The European Commission (EC) has opened formal proceedings against Standard & Poor's (S&P) to look into whether the US firm abused its dominant market position by forcing financial firms to pay for the use of US securities numbering codes when accessing data from third party vendors.
The move comes after a complaint filed by several associations representing financial institutions and asset managers.
The Commission says it thinks S&P might have broken rules by forcing banks and investment funds to pay licensing fees for the use of US International Securities Identification Number (Isin) codes in their own databases.
Isin codes provide unique cross-border identification for securities issued throughout the world and are attributed by the National Numbering Agency (NNA) of the country of issuance.
S&P runs the US NNA - the Cusip Service Bureau (CSB) - on behalf of the American Bankers Association (ABA), and is the only issuer of identifiers for US securities.
The EC is investigating whether S&P is abusing its monopoly position by charging finance firms a license fees for the use of Isins, and certain descriptive elements attached to them, each time a code is used to access information provided by data services providers like Bloomberg and Thomson Reuters. Annual license fee costs for a typical asset management operation run out to $25,000-$30,000 on average.

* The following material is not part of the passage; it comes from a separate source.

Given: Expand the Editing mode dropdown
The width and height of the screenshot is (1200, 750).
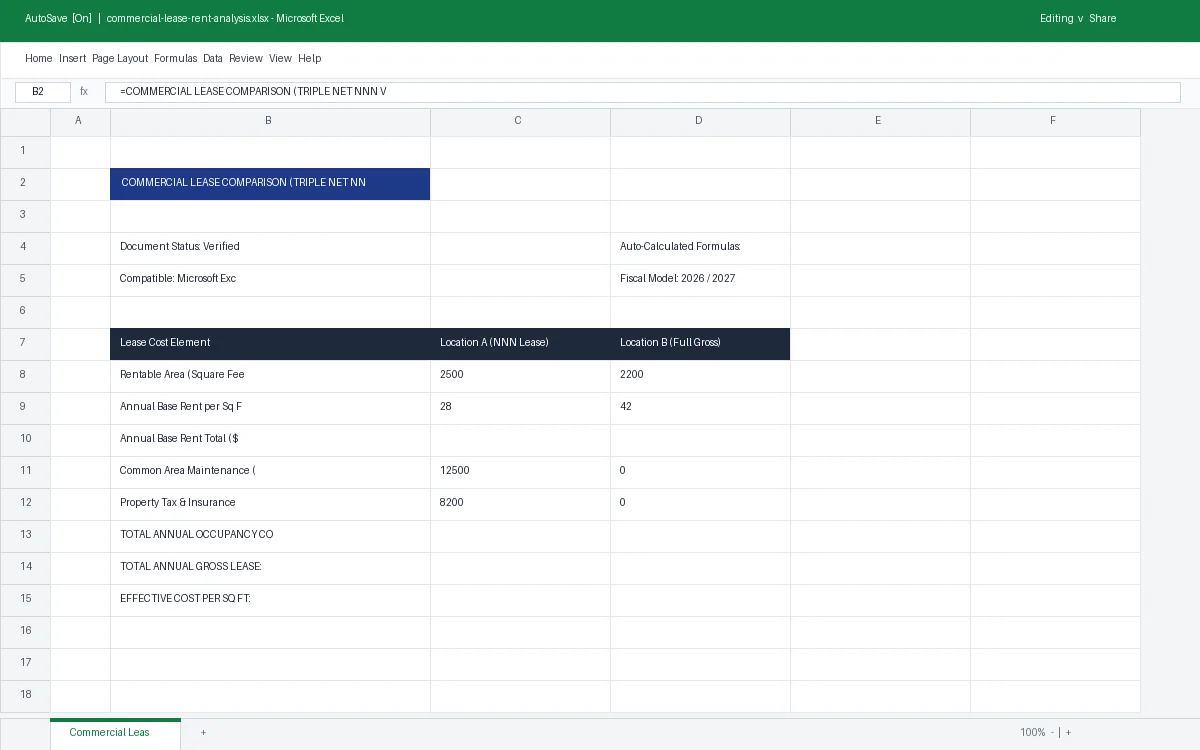Looking at the screenshot, I should tap(1062, 19).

To use the market data providers' information, firms also have to pay for using S&P's Isin database - "a service that they are not interested in and do not actually use", alleges the Commission.
In addition, S&P is accused of forcing the information service providers to cut off financial institutions from data feeds on US securities unless they agree to pay the license fee.
S&P says the complaint is "without merit".
The EC says the opening of proceedings does not imply that it has conclusive proof of an infringement and there is no deadline to complete the investigation.